# Anyone own the Charbroil Big Easy SRG?



## daddycreswell (Jun 16, 2015)

I was at the Bargain Hunt today and noticed that they had a Charbroil The Big Easy SRG for 125.00, compared to 250-300.00. Been doing a  little reading on it and it looks to work pretty good. Anyone here ever use one? I think I found my father days present. Let me know if you like it. Thanks


----------



## daddycreswell (Jun 16, 2015)

Guess not, from what I've read these things are popular and they can't keep them in stock. I think I'll pick it up being so cheap if everything is there.


Sent from my dumb apple products my work makes me use.


----------



## themandlj32 (Jun 16, 2015)

I've got an electric big easy. I love it. I primarily use it to make whole birds.  You will find it puts a nice smoke and will crisp skin of a bird nicely. For the price you've found it for I would say get it.


----------



## daddycreswell (Jun 16, 2015)

Themandlj32 said:


> I've got an electric big easy. I love it. I primarily use it to make whole birds.  You will find it puts a nice smoke and will crisp skin of a bird nicely. For the price you've found it for I would say get it.

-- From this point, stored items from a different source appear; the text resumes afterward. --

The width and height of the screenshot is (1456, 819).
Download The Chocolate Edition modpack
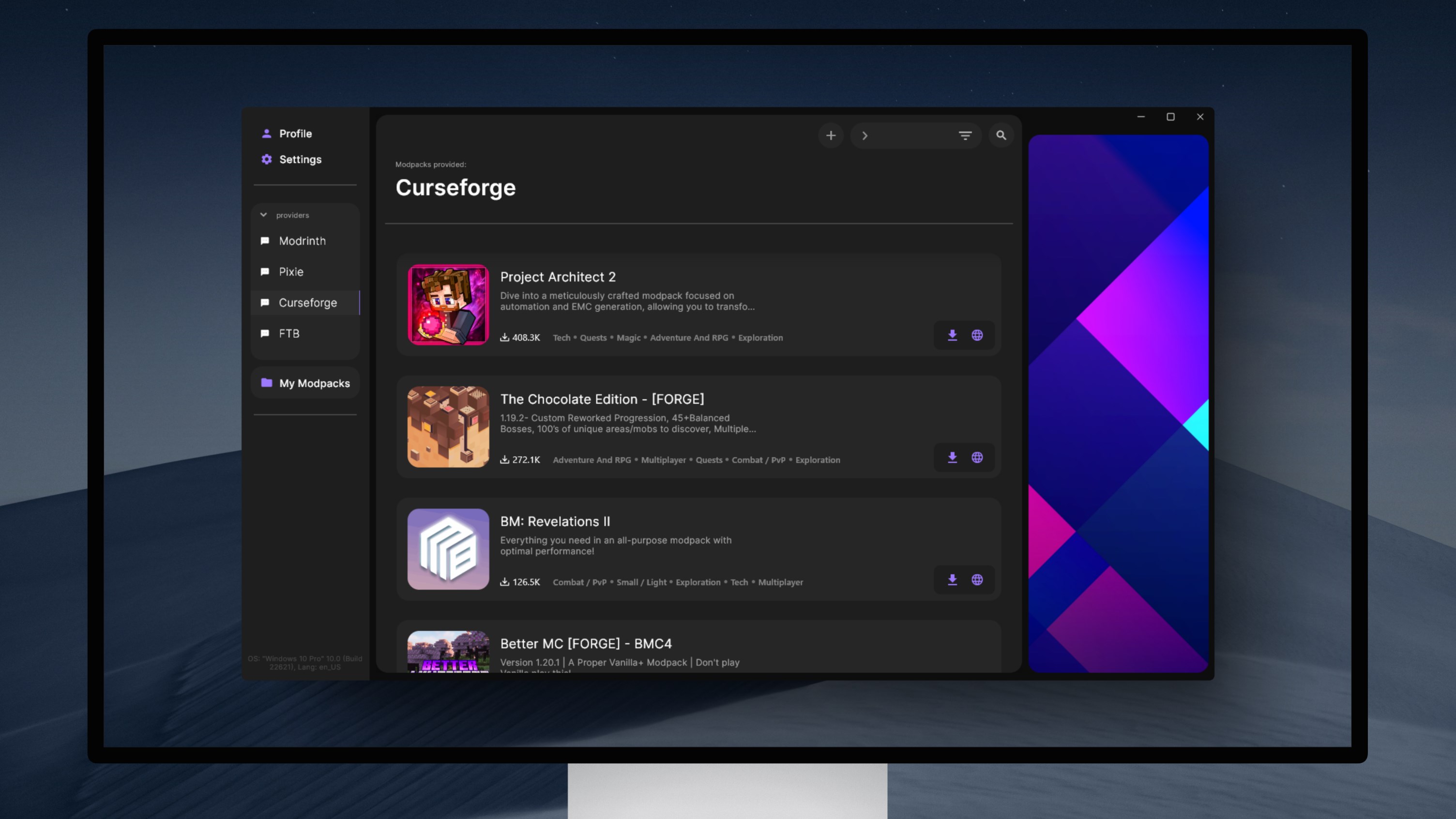pos(953,457)
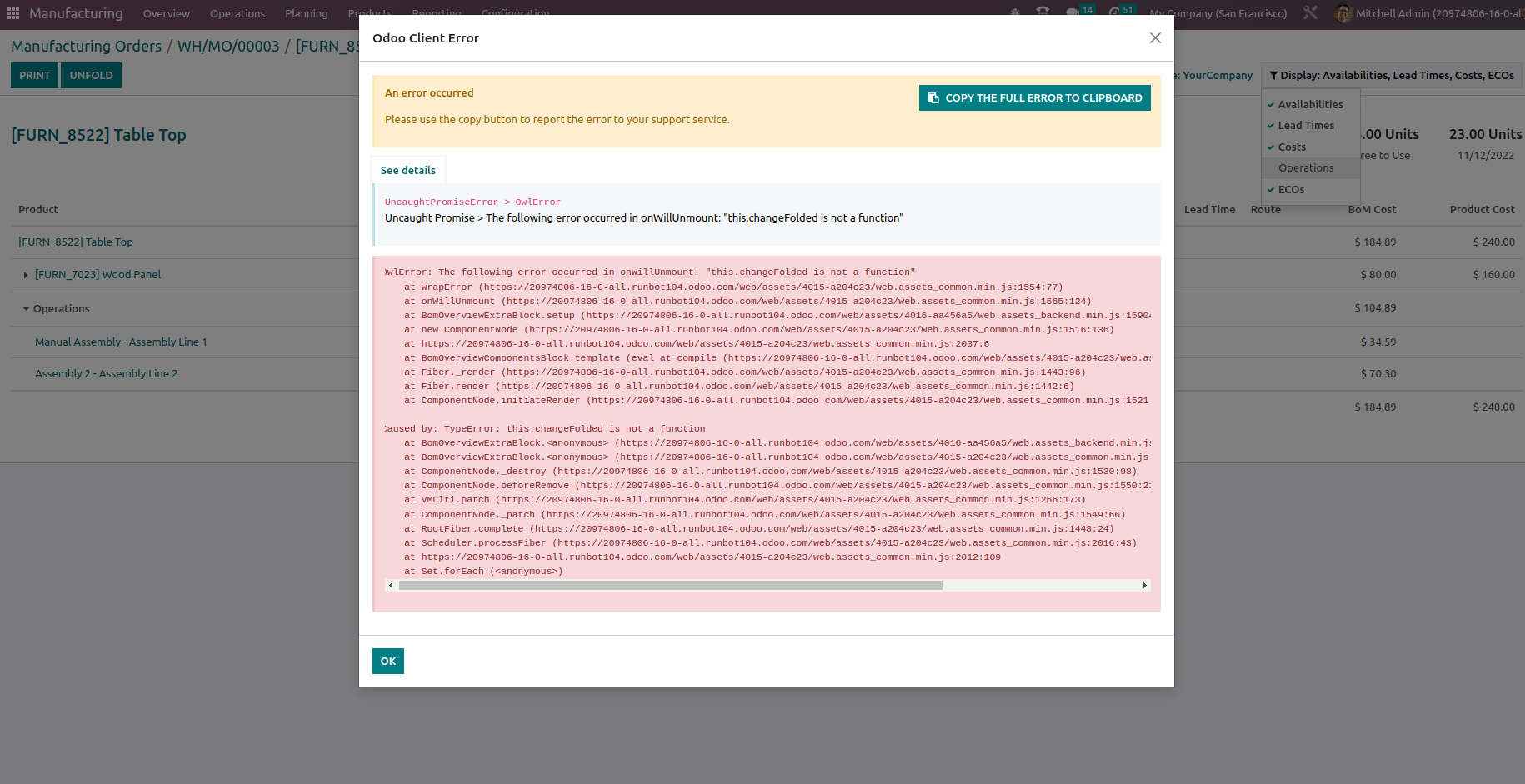This screenshot has height=784, width=1525.
Task: Click the Display filter funnel icon
Action: click(x=1273, y=75)
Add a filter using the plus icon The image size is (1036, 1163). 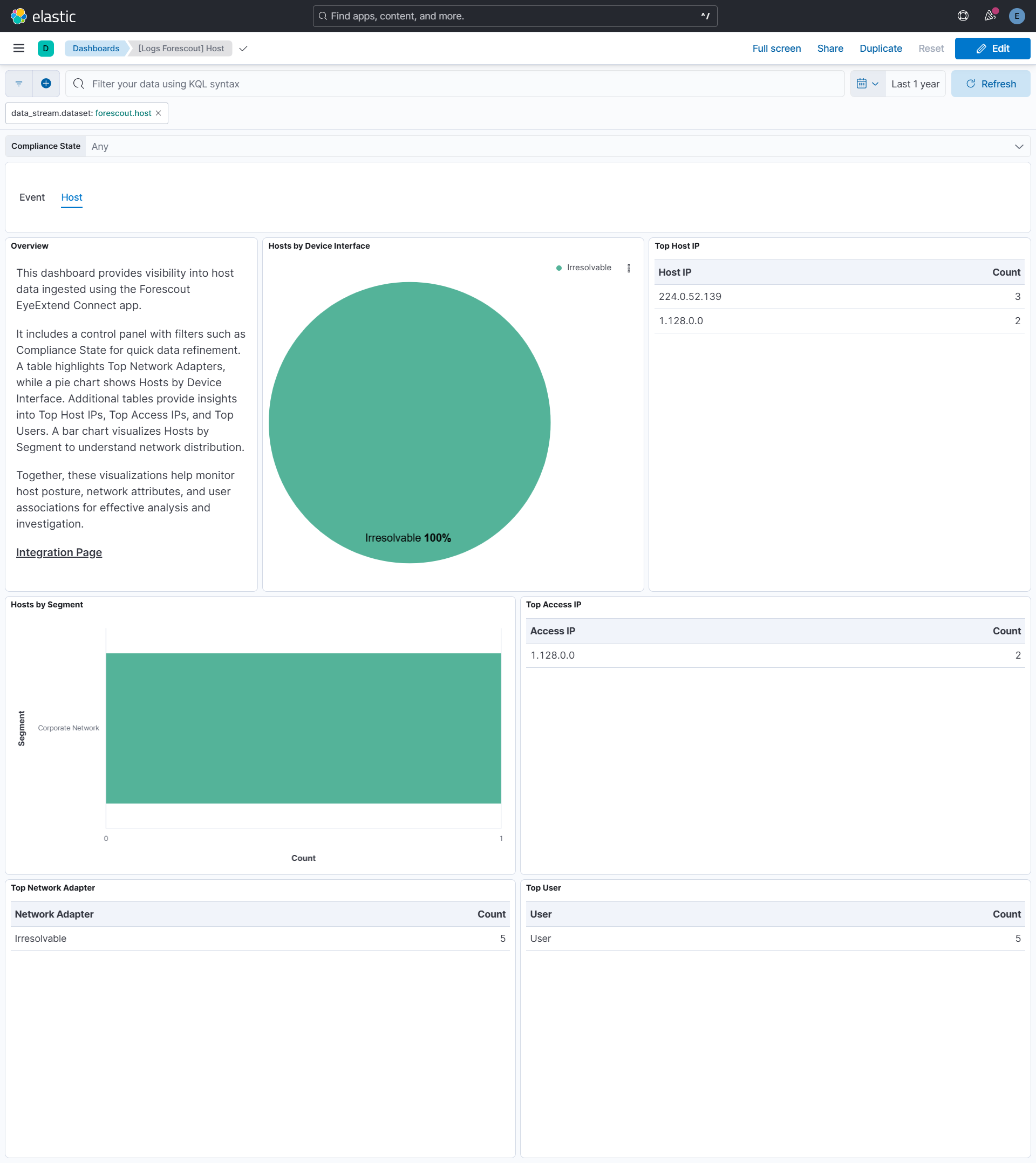pos(45,84)
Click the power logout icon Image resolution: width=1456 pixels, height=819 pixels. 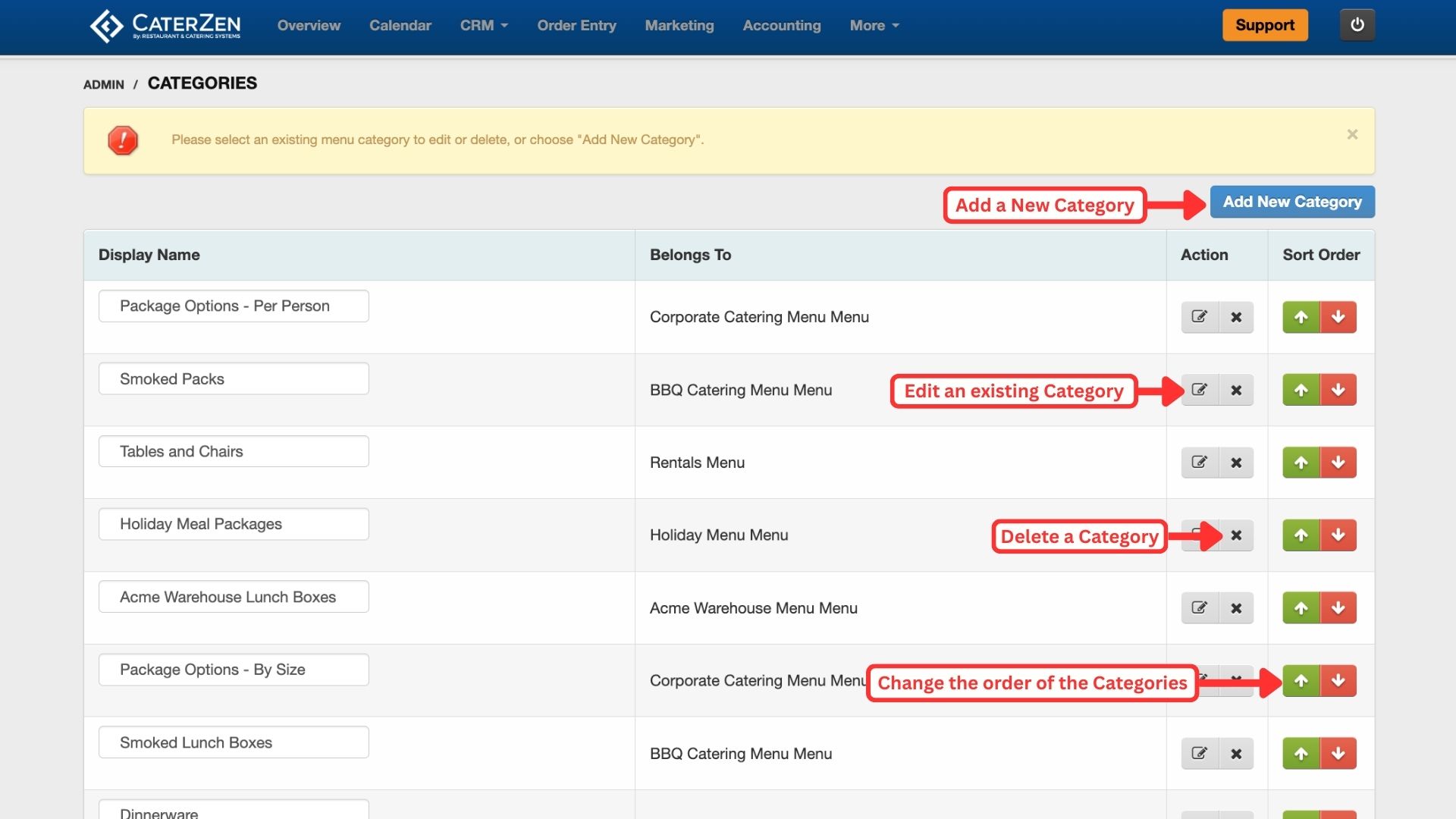[1357, 25]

Yea I picked it up the evening, it the propane model. Came with extra racks and the khob rack. Seasoning as I type. Going to try it out tomorrow. Thinking about dropping a couple of small chickens in and cooking them. I couldn't pass up the price.


----------



## albert rivera (Jun 16, 2015)

We are talkin' "infrared", super hot, super fast, n flare-ups, no dry meat!

I have the 4 burner infrared commercial and the srg gas grill.... love both!

SRG things to watch: 1) lid up or down during different phases of cook  2)  how hot can you stand the heat, IT IS HOT!

Think Pizza

Think Crown roast

Think Ribs

Think Prime rib

Think hot wings

Think hamburgers for 2

THINK SMOKER, ROASTER, GRILL

Think WONDERFUL VERSATILE GRILL!


----------



## themandlj32 (Jun 16, 2015)

Congrats on the purchase. You'll love it. You'll get great color on those birds. Just make sure you line the holes up correctly to ensure the smoke gets into the chamber. I didn't line mine up during the first use and found myself getting very frustrated. Lol congrats once again!


----------



## daddycreswell (Jun 22, 2015)

I did 3 rib eyes and some tender tonight, with corn on the cob. Yummy. I want to do some chicken legs and thighs tomorrow night, any idea of how long this will take?



Sent from my dumb apple products my work makes me use.


----------